Likes Received
Rate Of Return🚀It's not about "whether you bought memory", but "who exactly you bought"—this ETF makes the answer very clear.
Many people think buying a thematic ETF means they've "diversified".
But the truly critical question is:
The weighting structure is what determines where you are truly exposed.
The core value of the $Roundhill Memory ETF(DRAM.US) ETF is not just covering the memory industry, but—
It quantifies the entire industry's "power distribution" for you to see directly:
$Micron Tech(MU.US) — 24.63%
Samsung — 24.11%
SK Hynix — 23.08%
$Sandisk(SNDK.US) — 4.90%
Kioxia — 4.86%
$Western Digital(WDC.US) — 4.77%
Nanya — 3.89%
Winbond — 2.40%
This set of numbers actually illustrates a very straightforward thing:
The top 3 manufacturers ($Micron Tech(MU.US) / Samsung / SK Hynix) ≈ 71.8% weight
In other words—
You are not "evenly diversifying your investment in memory",
You are "heavily investing in global DRAM pricing power".
The logic behind this is very important:
Memory is not a fragmented competitive industry, but a highly oligopolistic structure.
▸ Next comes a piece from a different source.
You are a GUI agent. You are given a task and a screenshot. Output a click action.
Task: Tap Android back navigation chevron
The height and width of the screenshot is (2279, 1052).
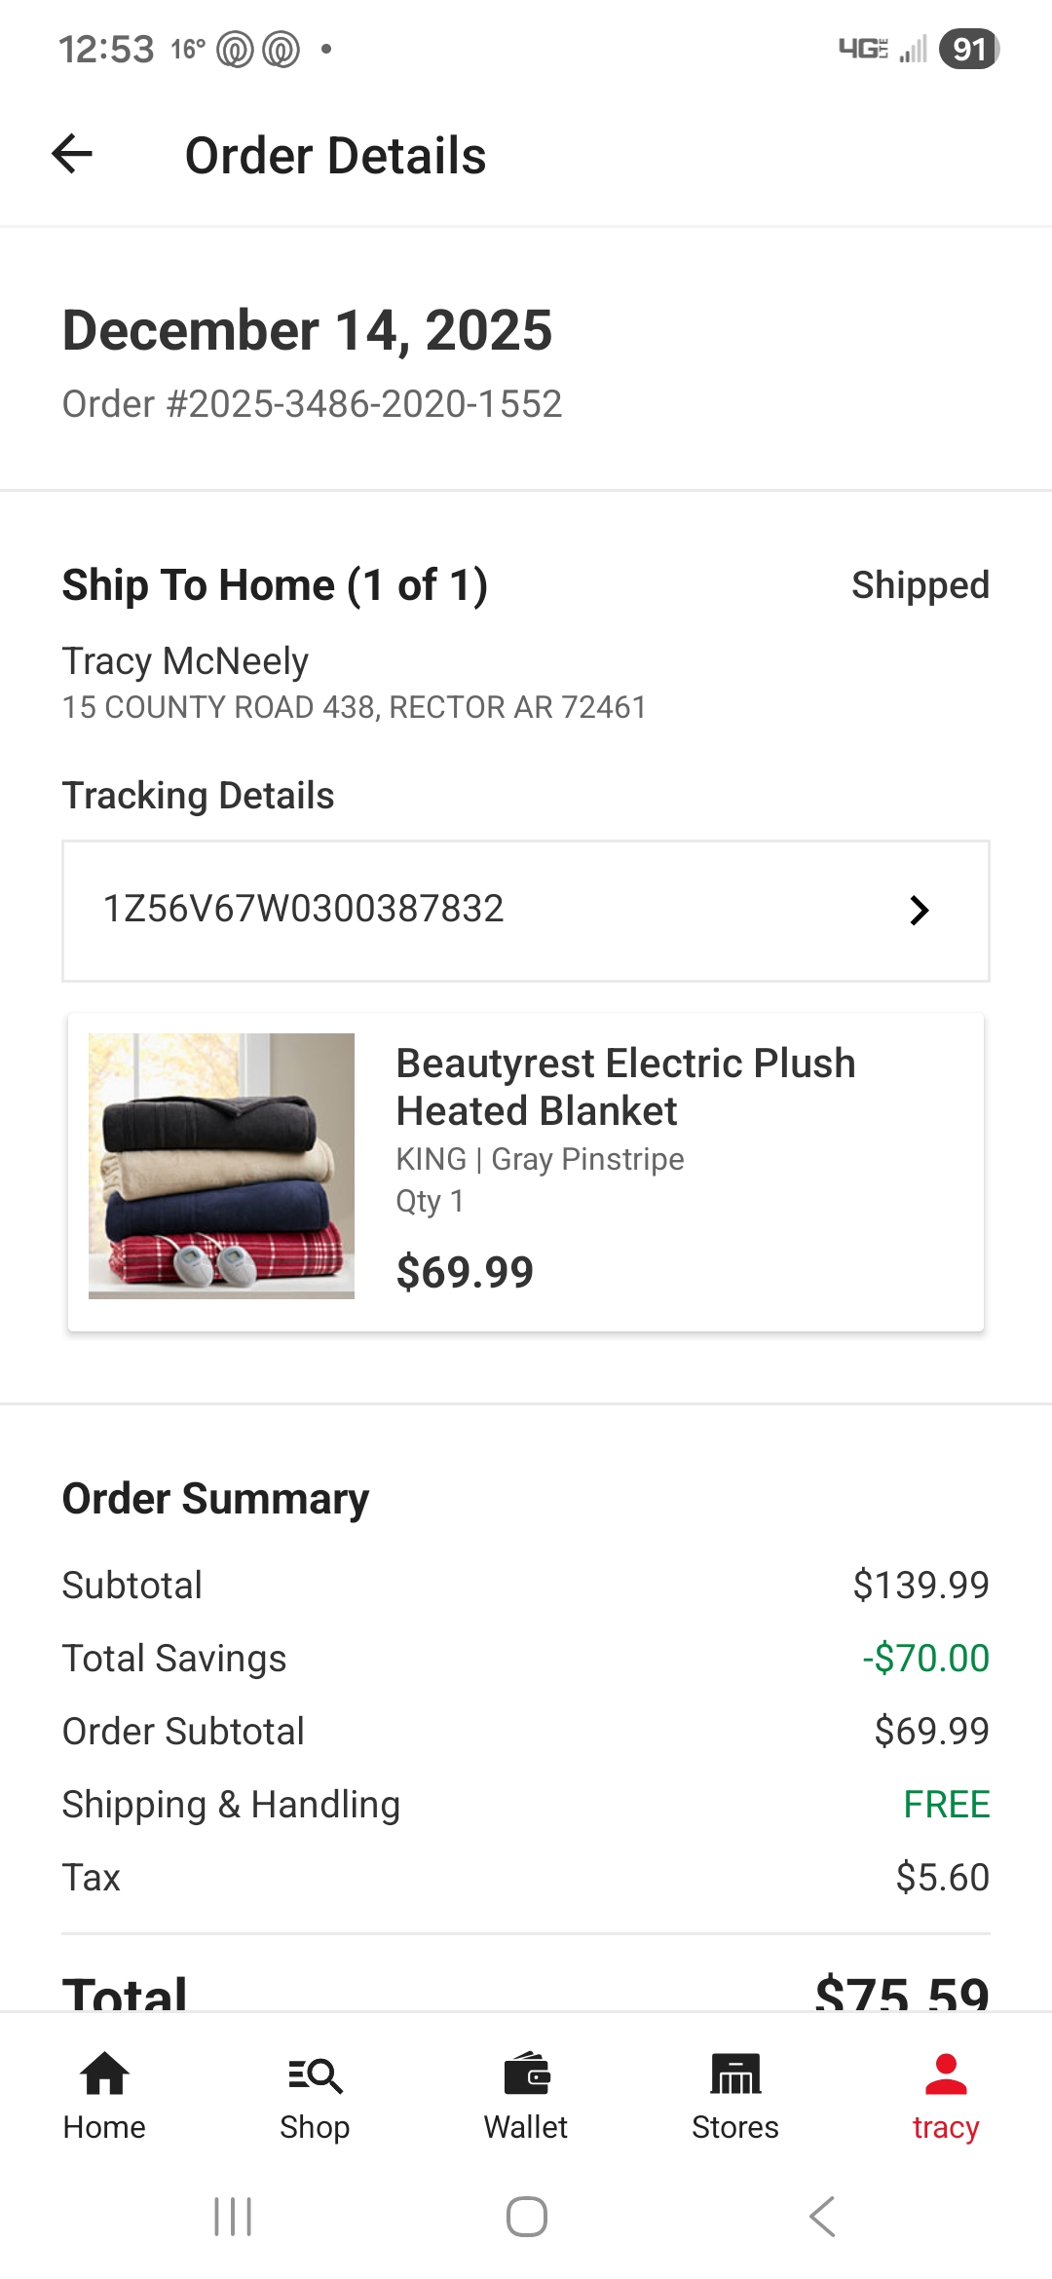tap(822, 2217)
Price, supply, capital expenditure are almost entirely decided by these few companies.
So the essence of this ETF is not "risk diversification", but:
Using a diversified form to express a highly concentrated industry judgment.
The subsequent weights (NAND manufacturers + supporting players):
$Sandisk(SNDK.US)
$Western Digital(WDC.US)
Kioxia
Nanya
Winbond
Are more about supplementing the completeness of the industry chain, rather than determining the trend.
Put another way:
If DRAM prices rise, this ETF will move;
If only marginal manufacturers improve, while the leaders don't move—the impact is actually limited.
This also explains a point many people overlook:
Some ETFs seem to have many holdings, but only the top few truly determine returns.
So the question is no longer:
"Should I buy the ETF?"
But rather:
Do you accept handing over more than 70% of the judgment to these three companies?
If the answer is Yes, then this structure is actually efficient.
If not, you might be better off picking stocks yourself, rather than using an ETF.
Once you understand the weighting structure, and look back at this ETF—
It is no longer just a "convenient tool", but a very clear expression:
Betting on the memory cycle = betting on the oligopoly.
Which approach do you prefer—
Directly overweighting a single leader,
Or using this structure to tie yourself to the entire oligopoly system at once?